English, Department of
Date of this Version
2011
Document Type
Article
Citation
The George Eliot Review 42 (2011)
Abstract
The dramatic incident in Venice on the morning of 16 June 1880, when the newly married John Walter Cross jumped into the Grand Canal from his hotel room's balcony, has attracted much curiosity and speculation. Understandably Mrs. Cross (George Eliot) was reticent about the happening in her journal and letters, and also wrote little about her stay in Venice before and after the event. But there is another source of information about the couple's Venetian experiences - the personal recollections and correspondence of the English artist John Wharlton Bunney (1828-82).
Bunney, described by Marian as 'an excellent painter and an interesting man' in a letter to her husband's sisters Mary, Eleanor, and Florence on 13 June,' had lived with his family in Venice since June 1870. He received the Crosses at his apartment in Castello, showed his pictures, lent his copy of Ruskin's Stones of Venice, and also left his work to escort them round some of the city's delights. There surely would have been other excursions if the canal incident had not happened. Bunney pointed out several things that 'we should not have seen without his aid', Marian told her sisters-in-law.

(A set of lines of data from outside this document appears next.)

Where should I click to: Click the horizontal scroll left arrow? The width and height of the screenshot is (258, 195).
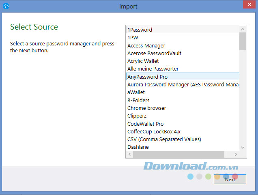pos(130,154)
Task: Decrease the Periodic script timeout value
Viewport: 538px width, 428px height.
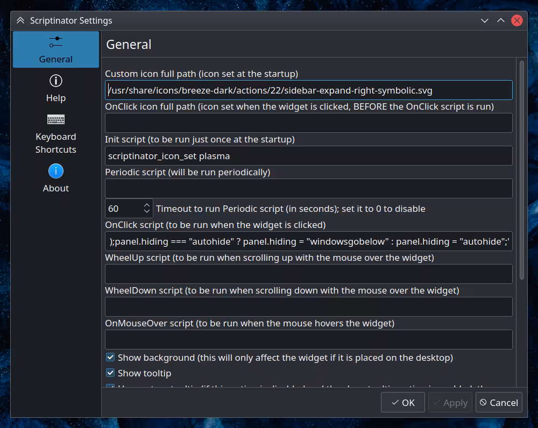Action: (x=147, y=212)
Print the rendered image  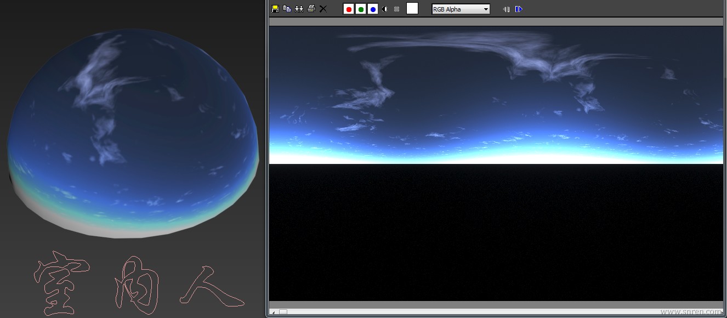tap(311, 9)
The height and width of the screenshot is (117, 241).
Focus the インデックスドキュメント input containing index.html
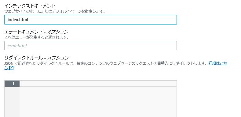90,20
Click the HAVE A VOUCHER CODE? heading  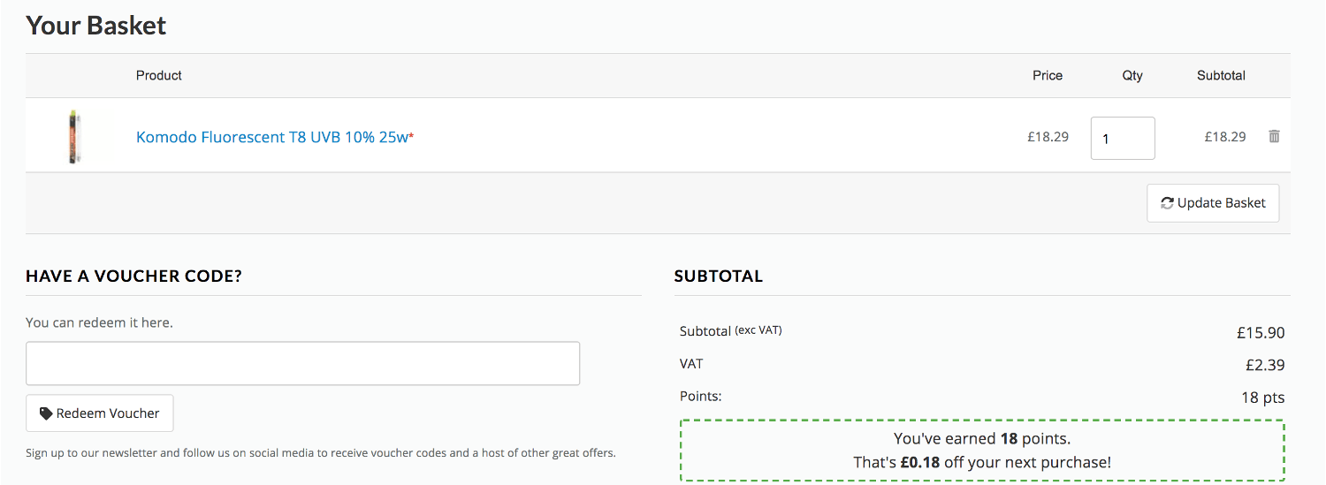133,277
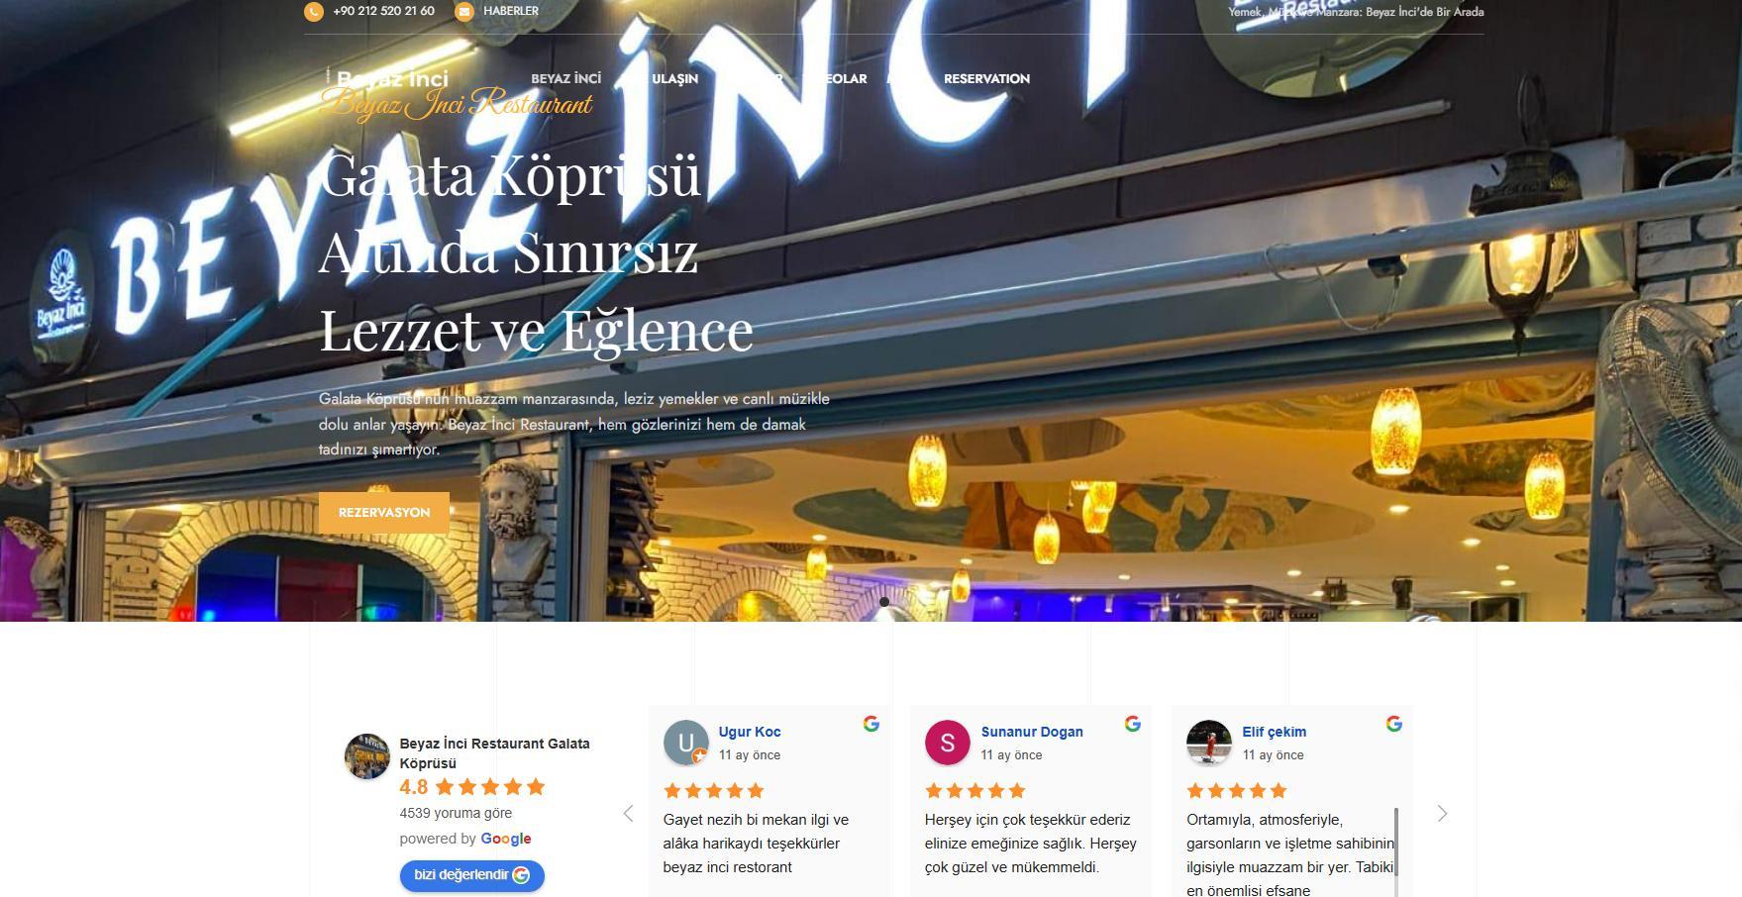Screen dimensions: 1742x897
Task: Click Ugur Koc's avatar
Action: click(685, 743)
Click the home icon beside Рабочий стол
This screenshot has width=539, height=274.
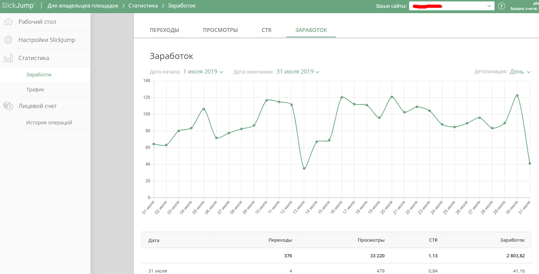pos(8,22)
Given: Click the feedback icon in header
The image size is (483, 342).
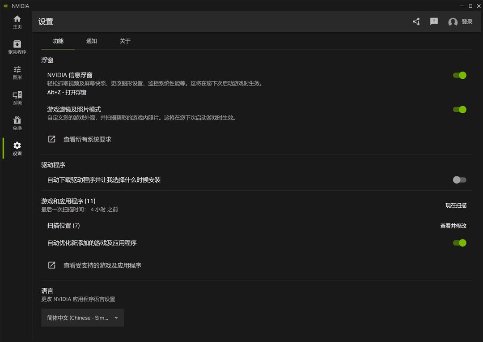Looking at the screenshot, I should tap(434, 21).
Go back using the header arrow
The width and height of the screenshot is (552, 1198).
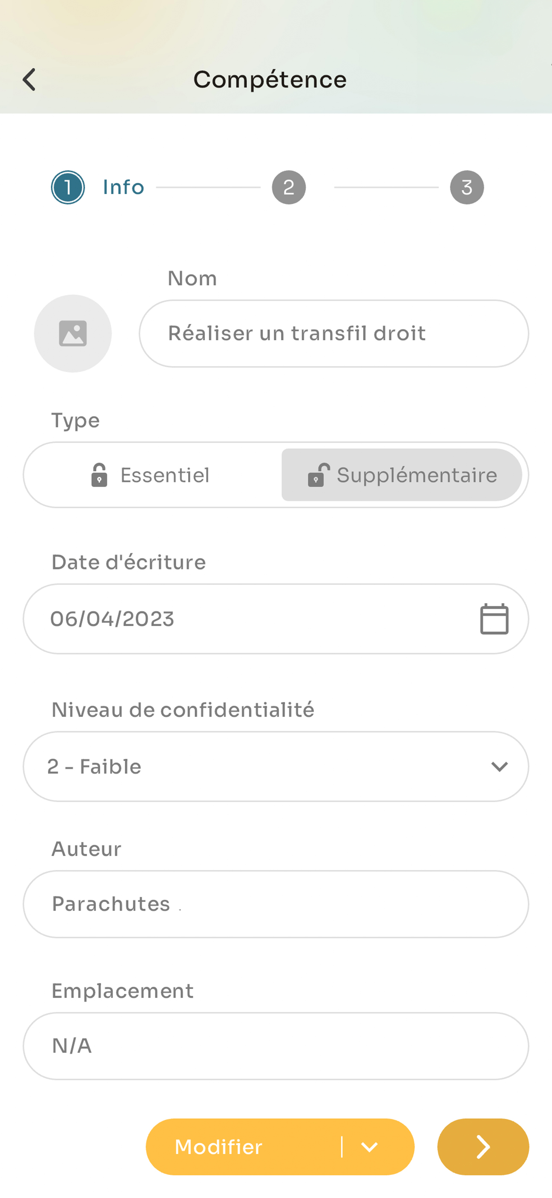point(29,80)
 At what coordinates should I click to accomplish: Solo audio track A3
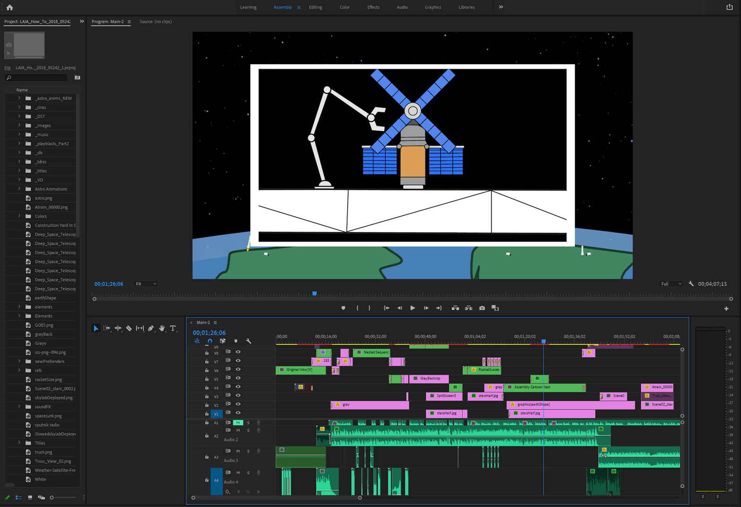(x=248, y=451)
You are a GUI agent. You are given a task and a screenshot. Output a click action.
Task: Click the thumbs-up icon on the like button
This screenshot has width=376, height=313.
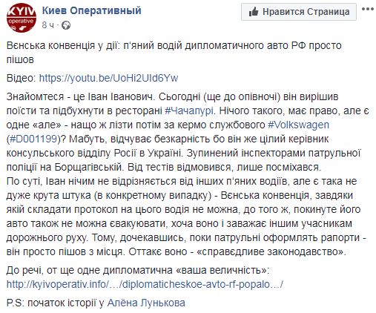(254, 12)
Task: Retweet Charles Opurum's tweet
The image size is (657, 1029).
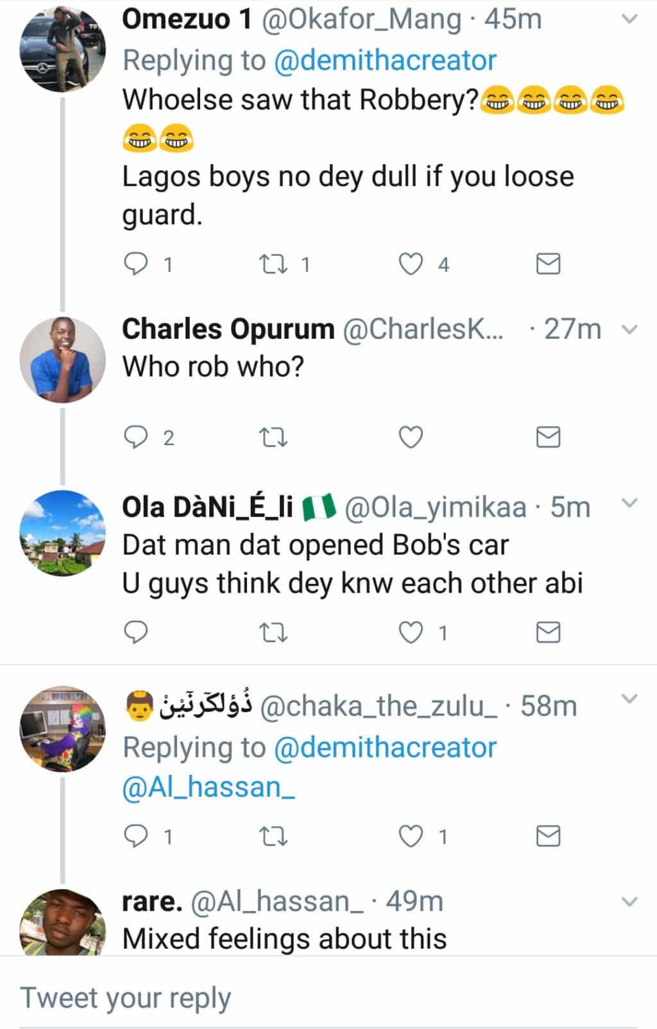Action: (273, 438)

Bunney noted a conversation with Marian at her hotel on 22 June, the day before she and her husband left Venice for Verona on the next stage of their honeymoon, but discreetly left unrecorded anything he knew about John's jump. So nothing Bunney wrote in his journal sheds new light on what triggered John Cross's extraordinary behaviour that hot day more than 130 years ago. But the artist's recorded conversations with Marian, before 16 June and on the twenty-second, certainly enlarge the story of the Crosses' time in Venice, as also do four letters - one each from Marian and John Cross to Bunney in Venice, one from Marian to Bunney's wife Elizabeth from Baden in July 1880, and a fourth from John to Bunney from London in March 1881, all previously unpublished and generally unknown.